Will things change with more incisive policies in favor of the birth rate?

They are desirable but insufficient in a country that has lost 400,000 people in one year. The most “natalist” policies in the world, assuming we finance them, would have effects on the labor market in twenty years’ time: it means that in the meantime thousands of companies already without a workforce will have closed or will have moved abroad, with an enormous loss of production and national wealth. We moved late: we should have noticed the demographic winter a long time ago. Instead we only woke up a couple of years ago when, in addition to talking about the landings, we noticed how many young Italians emigrate so as not to stay in a country for old people.

Do you believe that the arrival of migrants can solve economic problems rather than aggravate social ones?
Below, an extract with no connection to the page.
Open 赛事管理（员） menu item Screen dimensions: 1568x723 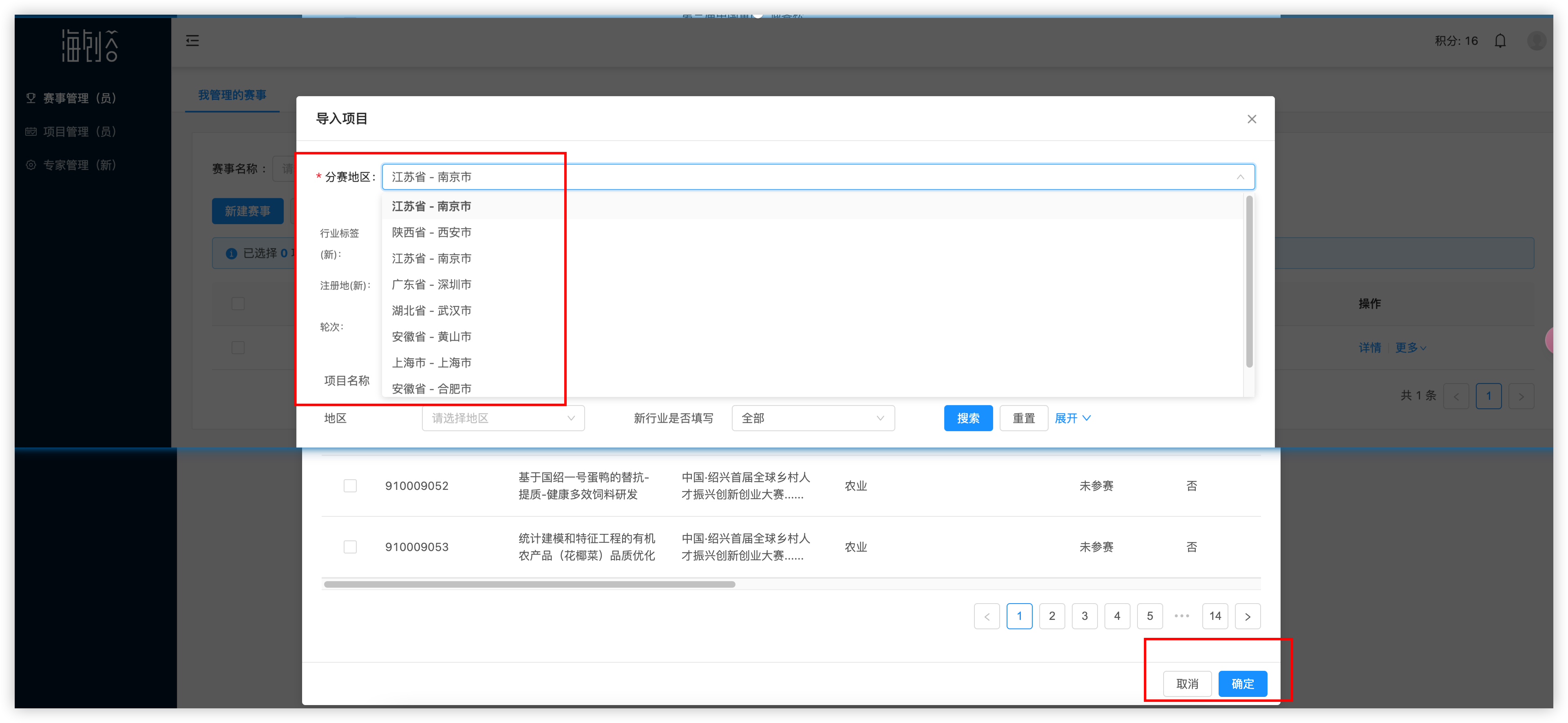(79, 98)

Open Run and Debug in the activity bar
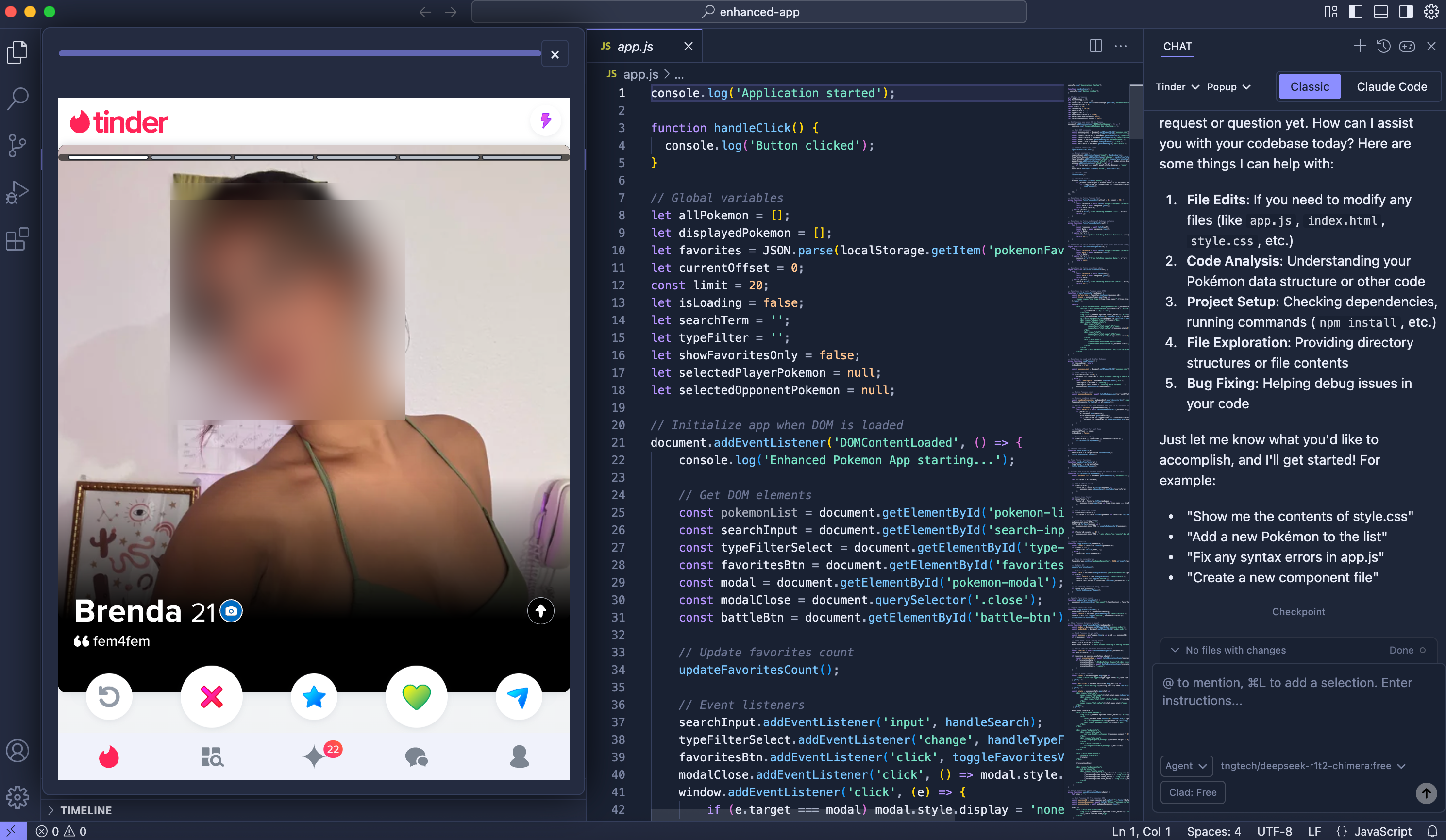[x=17, y=191]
Let us stop the rhetoric of invasion: the alarm is unjustified. And then irregular arrivals are not the result of fate, but we created them. Forty years ago there were no small boats because it was possible to go and return from Europe, not only from Italy, without all the current restrictions that have produced clear results: deaths at sea, migrants with ever lower education levels and an increase in unaccompanied minors, which represents a social bomb. It hasn’t happened since Neanderthal times that children came out of caves instead of adults to get food.

Ports open?

Ports closed to irregular migrants, open to regular flows. The solution must be found in direct agreements with the countries of origin, establishing an annual quota of arrivals for each. The hubs in Tunisia do not solve, rather they reveal a still subtly colonialist vision with respect to countries that have public opinion, the media and an electorate to answer to. Direct agreements would also allow an upstream selection and would make the match between job supply and demand realistic. We need not only asylum seekers, but economic migrants. Anyone who says otherwise goes against young Italians. It seems a heresy for the vox populi, but insiders know it.

Explain to the vox populi.

When the ratio of active workers to retirees is no more than 3 to 2 but one to one, that generation will have to shoulder an unbearable burden. At the university the boys answer me: so I too am leaving Italy. Already today, to simplify with an approximate but easily memorized parameter, a 25-year-old young man earns 25 percent less than his peer of 25 years ago.

Why don’t they have children?

Let’s not reduce everything to a question of hedonism. In Italy, 45% of women of childbearing age have no children, but only 5% of them say they do not want them. It is that ours, despite being a familial country, does not offer great services to the family. From crèches to full-time schools to leave to more trivial things, such as changing tables at the restaurant or free ski passes for the little ones. In fact, the Italians who emigrated to Germany or Holland have children and reconcile them well with work.

Was the period of the pandemic a wasted opportunity for change?

Not only that: it has aggravated the situation, because women have suffered more from job losses and the gap between guaranteed and unsecured has widened. There is no drama on the horizon. We’re already in it.